What the task requires -> Report how many lines in the entries below hold the word "plus". Your answer is that number alone.
───── Extracted information ─────
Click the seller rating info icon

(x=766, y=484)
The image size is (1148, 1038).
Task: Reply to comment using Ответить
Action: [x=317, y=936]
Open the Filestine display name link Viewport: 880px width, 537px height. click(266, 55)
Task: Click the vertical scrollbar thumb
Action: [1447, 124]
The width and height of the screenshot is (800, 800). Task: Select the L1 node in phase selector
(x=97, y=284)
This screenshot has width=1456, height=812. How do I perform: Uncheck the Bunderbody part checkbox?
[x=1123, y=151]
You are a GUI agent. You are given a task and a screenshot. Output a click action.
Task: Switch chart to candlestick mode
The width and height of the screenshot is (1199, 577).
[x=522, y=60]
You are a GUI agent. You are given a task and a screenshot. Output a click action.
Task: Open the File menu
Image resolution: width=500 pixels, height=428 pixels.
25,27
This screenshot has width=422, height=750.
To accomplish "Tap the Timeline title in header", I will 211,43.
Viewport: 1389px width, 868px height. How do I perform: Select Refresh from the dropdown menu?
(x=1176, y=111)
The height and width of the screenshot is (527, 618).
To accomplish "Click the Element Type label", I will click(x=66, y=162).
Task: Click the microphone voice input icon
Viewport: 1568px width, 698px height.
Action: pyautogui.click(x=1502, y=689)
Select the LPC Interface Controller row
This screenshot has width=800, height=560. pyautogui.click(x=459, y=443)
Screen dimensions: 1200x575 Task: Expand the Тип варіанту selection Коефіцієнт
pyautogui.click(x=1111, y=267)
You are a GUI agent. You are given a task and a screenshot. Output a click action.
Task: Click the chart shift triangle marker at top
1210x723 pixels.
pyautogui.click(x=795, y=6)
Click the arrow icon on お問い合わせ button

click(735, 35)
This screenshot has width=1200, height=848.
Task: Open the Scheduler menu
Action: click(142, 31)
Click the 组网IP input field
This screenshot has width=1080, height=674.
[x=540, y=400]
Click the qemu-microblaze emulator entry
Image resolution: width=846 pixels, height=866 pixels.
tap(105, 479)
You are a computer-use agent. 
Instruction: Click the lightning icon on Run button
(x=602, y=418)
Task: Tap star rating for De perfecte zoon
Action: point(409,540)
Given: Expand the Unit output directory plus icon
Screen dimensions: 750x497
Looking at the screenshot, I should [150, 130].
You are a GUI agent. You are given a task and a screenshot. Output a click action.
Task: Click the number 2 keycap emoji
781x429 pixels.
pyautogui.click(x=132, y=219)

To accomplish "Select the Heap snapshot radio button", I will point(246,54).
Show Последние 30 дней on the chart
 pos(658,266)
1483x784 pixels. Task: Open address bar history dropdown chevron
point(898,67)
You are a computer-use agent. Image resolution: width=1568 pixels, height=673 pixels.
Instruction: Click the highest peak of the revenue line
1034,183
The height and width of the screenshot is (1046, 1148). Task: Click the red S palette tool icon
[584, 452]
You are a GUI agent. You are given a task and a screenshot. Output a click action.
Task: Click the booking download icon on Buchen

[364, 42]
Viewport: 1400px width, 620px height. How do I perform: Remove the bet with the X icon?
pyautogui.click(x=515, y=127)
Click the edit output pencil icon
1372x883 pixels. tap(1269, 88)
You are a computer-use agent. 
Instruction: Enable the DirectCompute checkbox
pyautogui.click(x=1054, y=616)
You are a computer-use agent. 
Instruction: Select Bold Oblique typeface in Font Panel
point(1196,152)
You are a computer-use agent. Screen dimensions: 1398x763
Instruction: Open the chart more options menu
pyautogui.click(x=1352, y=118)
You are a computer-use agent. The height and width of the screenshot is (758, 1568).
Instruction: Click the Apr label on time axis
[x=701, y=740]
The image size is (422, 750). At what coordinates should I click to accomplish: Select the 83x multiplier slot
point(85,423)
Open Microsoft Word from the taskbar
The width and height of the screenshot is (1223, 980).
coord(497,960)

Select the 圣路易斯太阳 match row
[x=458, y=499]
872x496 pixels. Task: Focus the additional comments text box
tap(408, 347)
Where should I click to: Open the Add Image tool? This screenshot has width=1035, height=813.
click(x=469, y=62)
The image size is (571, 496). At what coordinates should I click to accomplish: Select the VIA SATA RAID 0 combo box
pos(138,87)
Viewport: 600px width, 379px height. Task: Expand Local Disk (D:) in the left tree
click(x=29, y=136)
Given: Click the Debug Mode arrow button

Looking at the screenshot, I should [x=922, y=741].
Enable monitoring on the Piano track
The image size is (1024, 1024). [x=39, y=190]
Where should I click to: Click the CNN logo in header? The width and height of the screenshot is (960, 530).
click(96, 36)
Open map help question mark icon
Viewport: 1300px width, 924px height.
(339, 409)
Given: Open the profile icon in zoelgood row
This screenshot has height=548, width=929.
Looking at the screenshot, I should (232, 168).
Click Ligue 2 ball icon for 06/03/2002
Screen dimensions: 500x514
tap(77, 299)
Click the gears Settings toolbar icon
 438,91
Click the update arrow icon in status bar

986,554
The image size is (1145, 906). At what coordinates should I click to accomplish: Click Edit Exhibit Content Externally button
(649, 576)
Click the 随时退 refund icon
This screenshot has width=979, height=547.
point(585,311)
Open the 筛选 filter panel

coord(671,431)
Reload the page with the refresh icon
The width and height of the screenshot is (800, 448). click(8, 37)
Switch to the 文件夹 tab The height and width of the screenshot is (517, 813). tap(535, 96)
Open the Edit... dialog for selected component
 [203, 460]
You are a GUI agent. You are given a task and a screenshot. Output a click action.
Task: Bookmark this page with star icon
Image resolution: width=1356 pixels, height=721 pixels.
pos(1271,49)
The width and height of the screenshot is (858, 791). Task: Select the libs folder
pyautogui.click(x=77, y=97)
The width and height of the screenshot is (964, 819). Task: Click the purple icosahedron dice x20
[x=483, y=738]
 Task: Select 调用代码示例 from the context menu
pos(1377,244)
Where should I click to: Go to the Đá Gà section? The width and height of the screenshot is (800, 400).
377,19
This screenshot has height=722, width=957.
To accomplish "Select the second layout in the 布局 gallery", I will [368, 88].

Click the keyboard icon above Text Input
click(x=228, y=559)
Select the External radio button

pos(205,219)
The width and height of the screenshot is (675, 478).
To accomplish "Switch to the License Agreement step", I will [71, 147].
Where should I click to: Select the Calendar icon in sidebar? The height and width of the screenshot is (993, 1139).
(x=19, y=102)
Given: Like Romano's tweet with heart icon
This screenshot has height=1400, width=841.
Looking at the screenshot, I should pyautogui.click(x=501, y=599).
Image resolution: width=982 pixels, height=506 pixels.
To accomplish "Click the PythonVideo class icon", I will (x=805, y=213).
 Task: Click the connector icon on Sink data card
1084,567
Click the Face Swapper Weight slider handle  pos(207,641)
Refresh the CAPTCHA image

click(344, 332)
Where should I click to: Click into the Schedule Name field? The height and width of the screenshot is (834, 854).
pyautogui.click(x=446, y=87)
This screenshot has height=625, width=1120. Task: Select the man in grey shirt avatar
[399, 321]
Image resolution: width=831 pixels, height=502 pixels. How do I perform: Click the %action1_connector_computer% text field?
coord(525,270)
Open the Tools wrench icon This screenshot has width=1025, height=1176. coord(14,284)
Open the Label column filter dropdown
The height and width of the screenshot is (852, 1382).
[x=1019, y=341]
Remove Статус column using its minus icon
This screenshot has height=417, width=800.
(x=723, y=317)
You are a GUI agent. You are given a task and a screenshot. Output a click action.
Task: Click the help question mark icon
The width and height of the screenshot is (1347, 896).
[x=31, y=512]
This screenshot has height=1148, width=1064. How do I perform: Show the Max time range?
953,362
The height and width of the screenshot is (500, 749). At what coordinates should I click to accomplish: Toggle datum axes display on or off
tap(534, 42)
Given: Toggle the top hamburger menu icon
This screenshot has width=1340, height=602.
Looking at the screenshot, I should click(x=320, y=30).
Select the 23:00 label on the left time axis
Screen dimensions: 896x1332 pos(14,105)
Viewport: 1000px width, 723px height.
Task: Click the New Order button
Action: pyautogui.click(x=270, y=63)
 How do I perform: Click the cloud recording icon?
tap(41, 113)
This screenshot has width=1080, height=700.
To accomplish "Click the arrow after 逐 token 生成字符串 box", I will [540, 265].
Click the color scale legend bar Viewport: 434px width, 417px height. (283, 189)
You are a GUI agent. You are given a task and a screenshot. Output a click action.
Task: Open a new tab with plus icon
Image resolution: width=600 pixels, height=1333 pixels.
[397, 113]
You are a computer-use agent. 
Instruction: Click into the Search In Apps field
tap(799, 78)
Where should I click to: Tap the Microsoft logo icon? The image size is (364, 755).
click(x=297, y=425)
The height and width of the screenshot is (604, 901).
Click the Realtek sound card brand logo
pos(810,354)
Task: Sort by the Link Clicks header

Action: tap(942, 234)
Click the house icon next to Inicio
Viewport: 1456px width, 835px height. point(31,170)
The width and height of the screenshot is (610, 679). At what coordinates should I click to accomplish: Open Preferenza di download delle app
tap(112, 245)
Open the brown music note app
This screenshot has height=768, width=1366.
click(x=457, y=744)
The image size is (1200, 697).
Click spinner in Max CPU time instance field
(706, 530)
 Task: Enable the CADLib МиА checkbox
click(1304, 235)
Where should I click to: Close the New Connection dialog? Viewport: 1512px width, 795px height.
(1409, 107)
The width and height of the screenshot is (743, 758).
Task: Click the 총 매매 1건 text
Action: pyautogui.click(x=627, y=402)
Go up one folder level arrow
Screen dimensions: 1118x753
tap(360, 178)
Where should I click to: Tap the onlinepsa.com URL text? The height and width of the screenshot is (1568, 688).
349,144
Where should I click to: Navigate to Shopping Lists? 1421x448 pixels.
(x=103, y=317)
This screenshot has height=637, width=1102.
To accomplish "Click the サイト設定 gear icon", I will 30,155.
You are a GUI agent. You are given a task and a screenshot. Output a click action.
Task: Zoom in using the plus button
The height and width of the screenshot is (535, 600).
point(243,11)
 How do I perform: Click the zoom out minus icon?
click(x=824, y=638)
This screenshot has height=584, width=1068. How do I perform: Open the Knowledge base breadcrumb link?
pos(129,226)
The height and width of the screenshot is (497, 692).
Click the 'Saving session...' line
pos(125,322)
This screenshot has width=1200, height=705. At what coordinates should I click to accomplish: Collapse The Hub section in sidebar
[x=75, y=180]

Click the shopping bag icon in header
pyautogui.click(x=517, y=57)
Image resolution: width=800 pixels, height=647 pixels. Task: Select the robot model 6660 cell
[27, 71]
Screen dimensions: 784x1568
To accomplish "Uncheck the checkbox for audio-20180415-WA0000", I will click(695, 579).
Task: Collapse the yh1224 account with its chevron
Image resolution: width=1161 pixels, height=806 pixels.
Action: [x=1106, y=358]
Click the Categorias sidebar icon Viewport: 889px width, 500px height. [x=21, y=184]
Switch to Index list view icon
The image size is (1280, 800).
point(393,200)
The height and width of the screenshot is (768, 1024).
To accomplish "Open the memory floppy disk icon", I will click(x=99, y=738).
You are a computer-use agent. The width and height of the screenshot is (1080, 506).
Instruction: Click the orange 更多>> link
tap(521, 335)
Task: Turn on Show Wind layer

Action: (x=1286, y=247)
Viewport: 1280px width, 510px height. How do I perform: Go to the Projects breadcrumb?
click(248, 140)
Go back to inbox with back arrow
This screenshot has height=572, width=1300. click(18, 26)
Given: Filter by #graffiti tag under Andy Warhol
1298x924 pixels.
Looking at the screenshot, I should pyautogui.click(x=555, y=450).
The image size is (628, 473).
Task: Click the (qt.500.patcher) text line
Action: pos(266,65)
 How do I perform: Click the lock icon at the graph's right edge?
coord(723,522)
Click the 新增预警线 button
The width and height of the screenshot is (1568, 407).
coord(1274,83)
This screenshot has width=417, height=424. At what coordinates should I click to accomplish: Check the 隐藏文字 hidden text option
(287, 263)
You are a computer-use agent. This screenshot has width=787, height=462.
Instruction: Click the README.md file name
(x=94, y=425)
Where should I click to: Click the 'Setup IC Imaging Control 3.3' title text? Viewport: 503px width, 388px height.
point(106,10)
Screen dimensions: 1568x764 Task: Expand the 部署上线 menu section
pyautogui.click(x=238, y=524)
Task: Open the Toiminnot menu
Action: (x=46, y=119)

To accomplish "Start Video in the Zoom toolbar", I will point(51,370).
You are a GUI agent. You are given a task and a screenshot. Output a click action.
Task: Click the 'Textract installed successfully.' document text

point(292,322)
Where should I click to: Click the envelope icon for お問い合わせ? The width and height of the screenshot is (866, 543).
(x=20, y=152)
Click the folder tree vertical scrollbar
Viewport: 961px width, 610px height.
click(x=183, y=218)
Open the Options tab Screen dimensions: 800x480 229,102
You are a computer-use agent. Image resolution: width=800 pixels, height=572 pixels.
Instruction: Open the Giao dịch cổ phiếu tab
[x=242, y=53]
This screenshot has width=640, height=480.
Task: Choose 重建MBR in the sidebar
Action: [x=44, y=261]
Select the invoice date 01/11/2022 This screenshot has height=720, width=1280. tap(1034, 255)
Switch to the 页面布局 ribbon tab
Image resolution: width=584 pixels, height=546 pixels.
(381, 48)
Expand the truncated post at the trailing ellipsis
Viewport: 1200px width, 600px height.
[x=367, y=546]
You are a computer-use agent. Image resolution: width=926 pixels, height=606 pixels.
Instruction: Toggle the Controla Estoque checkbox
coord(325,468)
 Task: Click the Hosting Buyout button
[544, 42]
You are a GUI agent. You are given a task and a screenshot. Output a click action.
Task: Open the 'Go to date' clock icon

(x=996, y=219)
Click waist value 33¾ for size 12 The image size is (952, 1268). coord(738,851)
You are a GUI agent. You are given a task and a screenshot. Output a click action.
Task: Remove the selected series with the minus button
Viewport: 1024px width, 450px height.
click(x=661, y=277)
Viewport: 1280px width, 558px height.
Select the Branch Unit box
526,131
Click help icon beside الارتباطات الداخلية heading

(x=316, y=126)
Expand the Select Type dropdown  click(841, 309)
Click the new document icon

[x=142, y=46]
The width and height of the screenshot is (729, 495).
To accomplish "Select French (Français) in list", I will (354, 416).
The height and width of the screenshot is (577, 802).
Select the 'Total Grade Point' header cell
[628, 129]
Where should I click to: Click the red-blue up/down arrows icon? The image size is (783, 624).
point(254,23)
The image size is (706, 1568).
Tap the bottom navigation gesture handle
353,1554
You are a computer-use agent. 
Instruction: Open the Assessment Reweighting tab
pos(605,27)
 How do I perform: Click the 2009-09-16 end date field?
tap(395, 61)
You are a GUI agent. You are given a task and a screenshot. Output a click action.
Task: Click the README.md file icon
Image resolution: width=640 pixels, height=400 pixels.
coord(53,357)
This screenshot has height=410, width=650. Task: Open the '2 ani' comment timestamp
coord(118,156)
─────
Result below -> 3